Memorial Flavio Falzetti per la tutela per tutti gli atleti

Memorial Flavio Falzetti per la tutela per tutti gli atleti

Passaporto ematico una spinta per legge umbra

Norcia, 30-03-2026 – La comunità di Norcia si è stretta in un abbraccio collettivo per onorare la memoria di Flavio Falzetti, trasformando il ricordo di un atleta simbolo di resilienza in un potente appello istituzionale, come riporta il comunicato di AviNews.
Durante il Memorial dedicato al calciatore nursino, svoltosi sabato 28 marzo 2026, è emersa con forza la necessità di implementare strumenti di prevenzione sanitaria drastici per chi pratica attività agonistica. Falzetti, che ha lottato con dignità contro una lunga malattia, ha lasciato un’eredità che va oltre i confini del rettangolo di gioco, concentrandosi sulla sicurezza biologica degli sportivi. Il dibattito, ospitato presso la struttura del DigiPass, ha coinvolto studenti, medici e rappresentanti delle istituzioni, mettendo al centro della discussione il passaporto ematico come pilastro fondamentale per evitare morti improvvise sui campi da gioco.

L’essenza del messaggio lasciato da Falzetti risiede nel superamento della gestione emergenziale a bordo campo. Secondo la visione dell’atleta, la presenza del solo defibrillatore non può essere considerata l’unica soluzione, poiché intervenire quando il malore è già in corso rappresenta una parziale sconfitta della medicina sportiva. Al contrario, l’adozione di un protocollo rigoroso basato sul passaporto ematico permetterebbe di monitorare i valori clinici degli atleti alla fonte, individuando tempestivamente patologie silenti che potrebbero degenerare durante lo sforzo fisico.

Questa battaglia civile ha già trovato terreno fertile nelle Marche, dove esiste una legge specifica intitolata a suo nome, seguita a ruota dalla Regione Campania. Ora, la sfida si sposta ufficialmente nei palazzi del potere della Regione Umbria, con l’obiettivo di uniformare la tutela della salute per tutti i tesserati.

L’assessore allo sport del Comune di Norcia, Sabrina Palazzeschi, ha espresso parole di grande determinazione nel promuovere questo percorso legislativo. Durante la cerimonia, che ha visto anche l’intitolazione delle tribune del campo di calcio “Filippi Micheli” alla memoria di Falzetti, l’esponente della giunta ha ribadito l’impegno dell’amministrazione nel farsi portavoce di questa istanza presso le sedi regionali. La targa commemorativa apposta allo stadio serve dunque da monito perenne: la partita di Flavio non si è conclusa con il fischio finale della sua vita, ma prosegue attraverso l’impegno di chi vuole rendere lo sport un ambiente protetto e monitorato con rigore scientifico.

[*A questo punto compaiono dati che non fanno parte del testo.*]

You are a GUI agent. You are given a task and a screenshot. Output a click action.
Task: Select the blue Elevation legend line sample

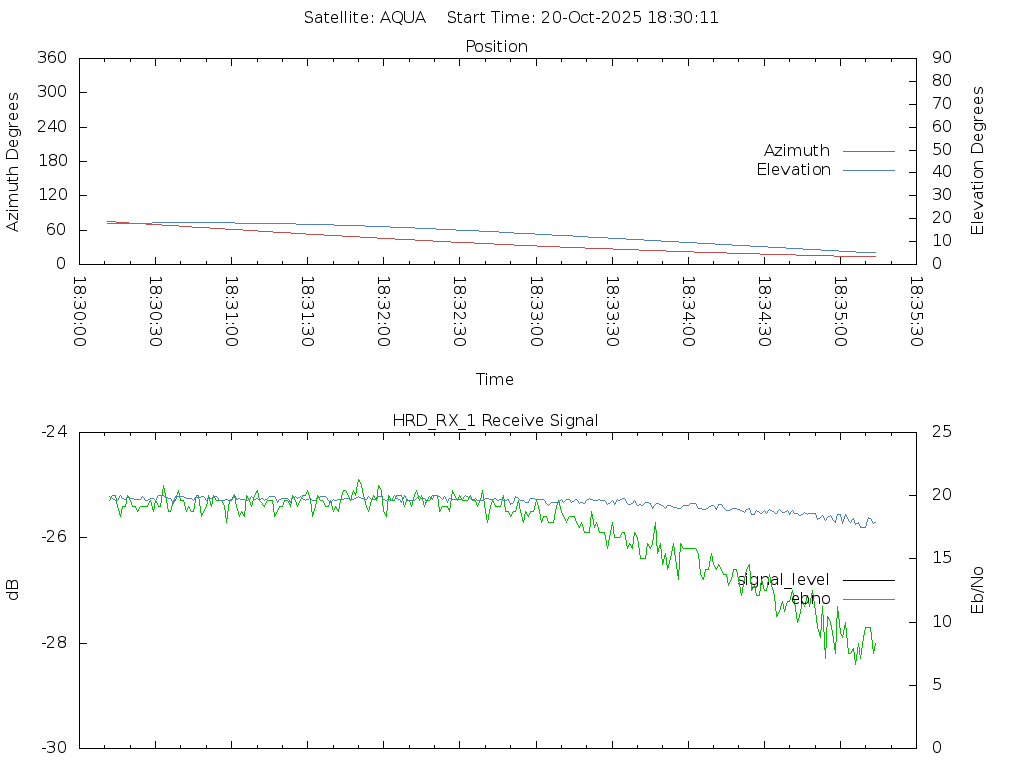868,171
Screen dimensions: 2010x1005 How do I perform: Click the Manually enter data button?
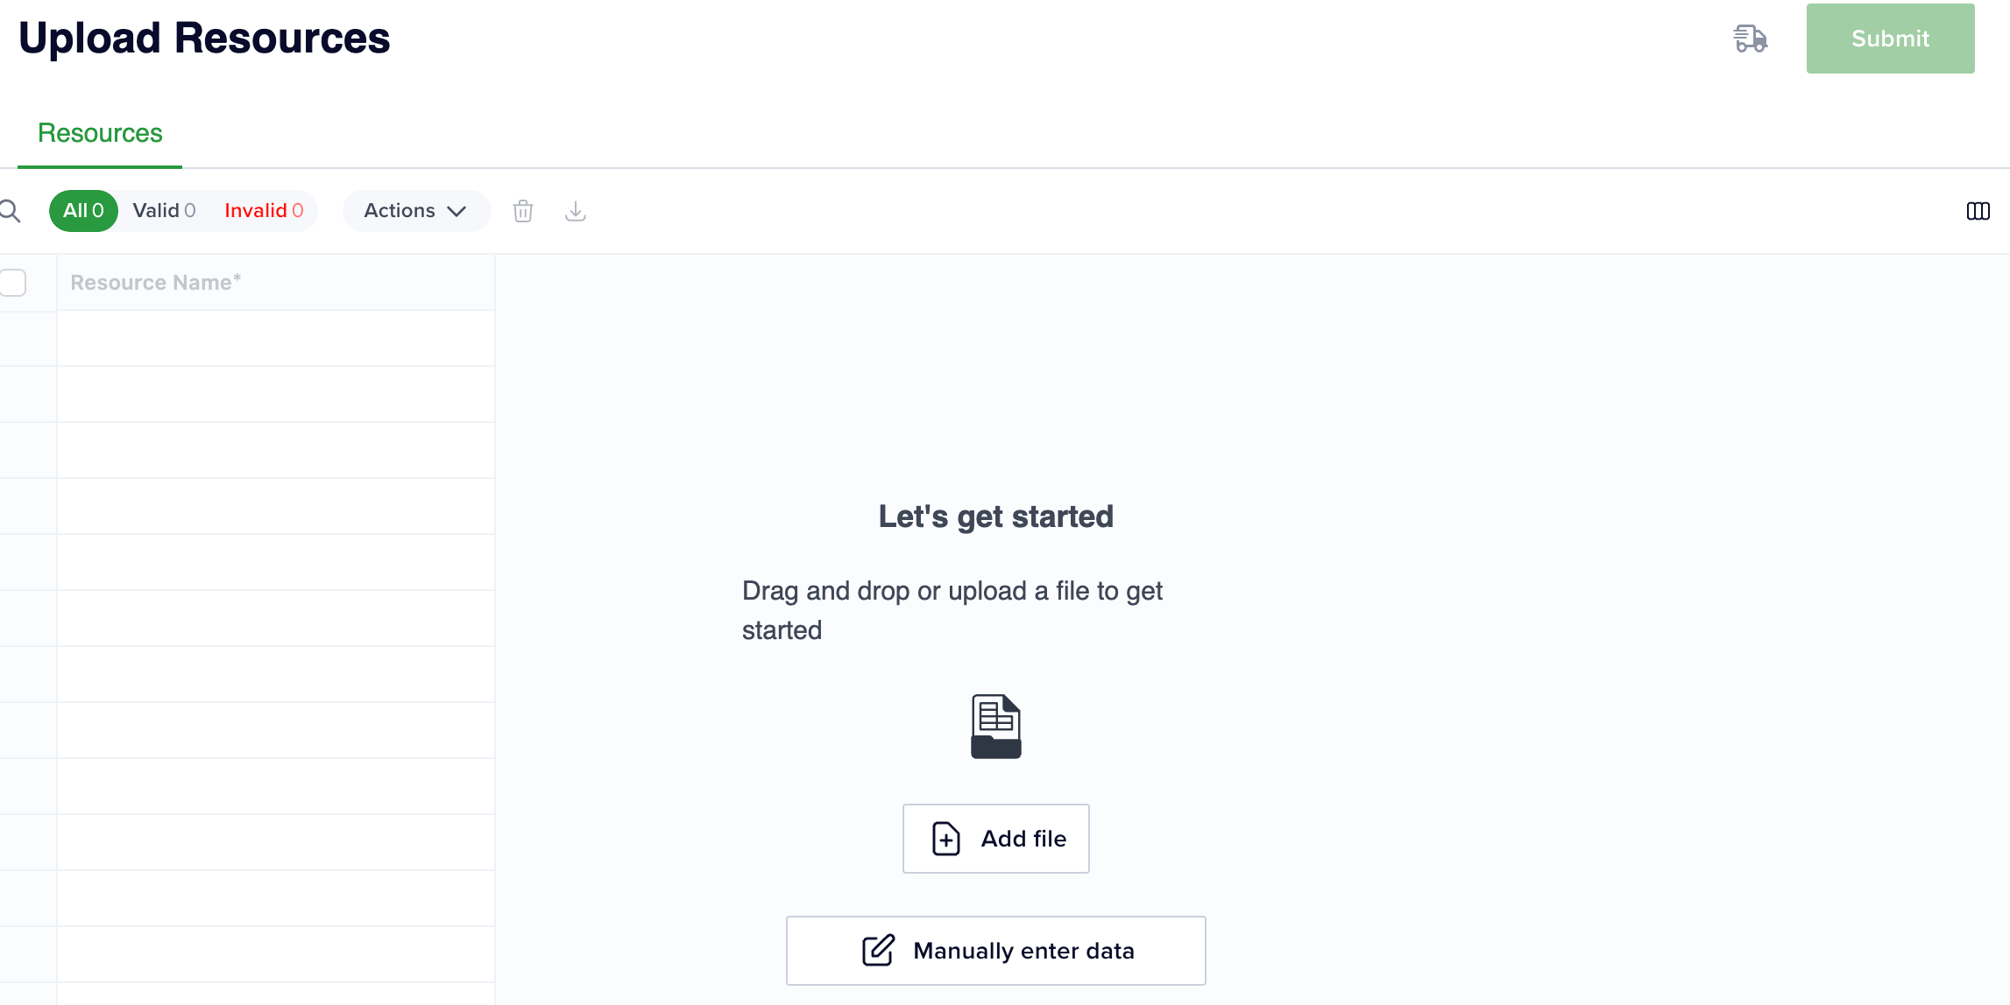pyautogui.click(x=995, y=950)
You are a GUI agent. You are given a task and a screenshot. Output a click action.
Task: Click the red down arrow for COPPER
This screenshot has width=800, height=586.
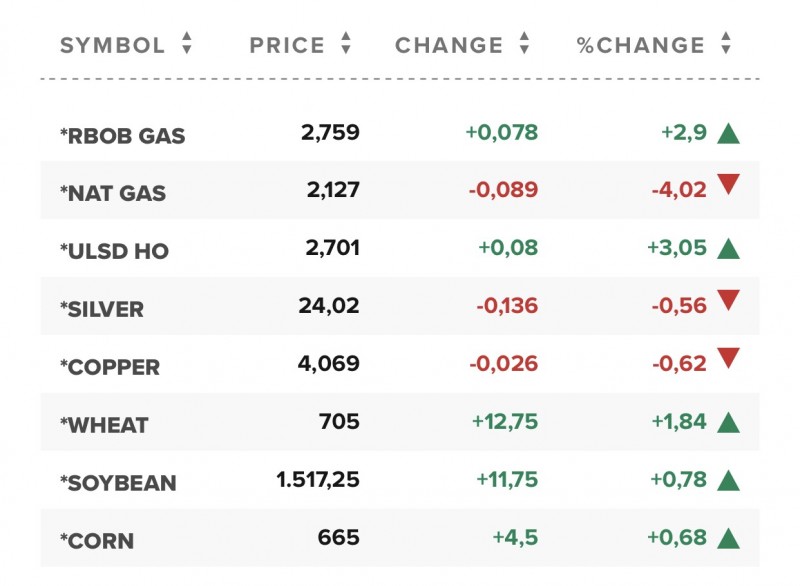coord(728,358)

La giornata dedicata a Falzetti ha trovato il suo momento più alto nella pratica sportiva, intesa come inno alla vita e alla tenacia. Nel pomeriggio, il terreno di gioco ha ospitato un torneo triangolare dal forte valore simbolico. In campo è scesa la squadra “Life Ritorno alla Vita”, fondazione creata proprio da Flavio per riunire atleti che hanno vissuto o sconfitto il cancro, insieme alla formazione degli “Amici di Flavio” e all’Asd Norcia 480. Questi incontri hanno dimostrato come lo spirito di squadra possa essere un supporto fondamentale nel percorso di guarigione e reintegrazione sociale. La partecipazione sentita dei giovani studenti dell’Istituto “De Gasperi-Battaglia” testimonia quanto la storia di Falzetti sia diventata un riferimento etico per le nuove generazioni, capaci di cogliere l’importanza della solidarietà e della prevenzione.

La prosecuzione della battaglia per il passaporto ematico rappresenta ora la priorità per i sostenitori del progetto Falzetti in Umbria. Attraverso lo screening del sangue costante e obbligatorio, si mira a creare una banca dati sanitaria capace di proteggere la vita di migliaia di giovani che ogni domenica popolano i centri sportivi. Norcia, con questo Memorial, ha tracciato una linea chiara tra la memoria affettuosa e l’azione legislativa concreta. Le istituzioni locali chiedono ora un intervento rapido dell’assemblea regionale per ratificare una normativa che metta la salute davanti a ogni logica di costo o burocrazia. Solo così il nome di Flavio Falzetti resterà scolpito non solo nel marmo delle tribune, ma nel diritto alla vita di ogni sportivo che scende in campo con passione e lealtà.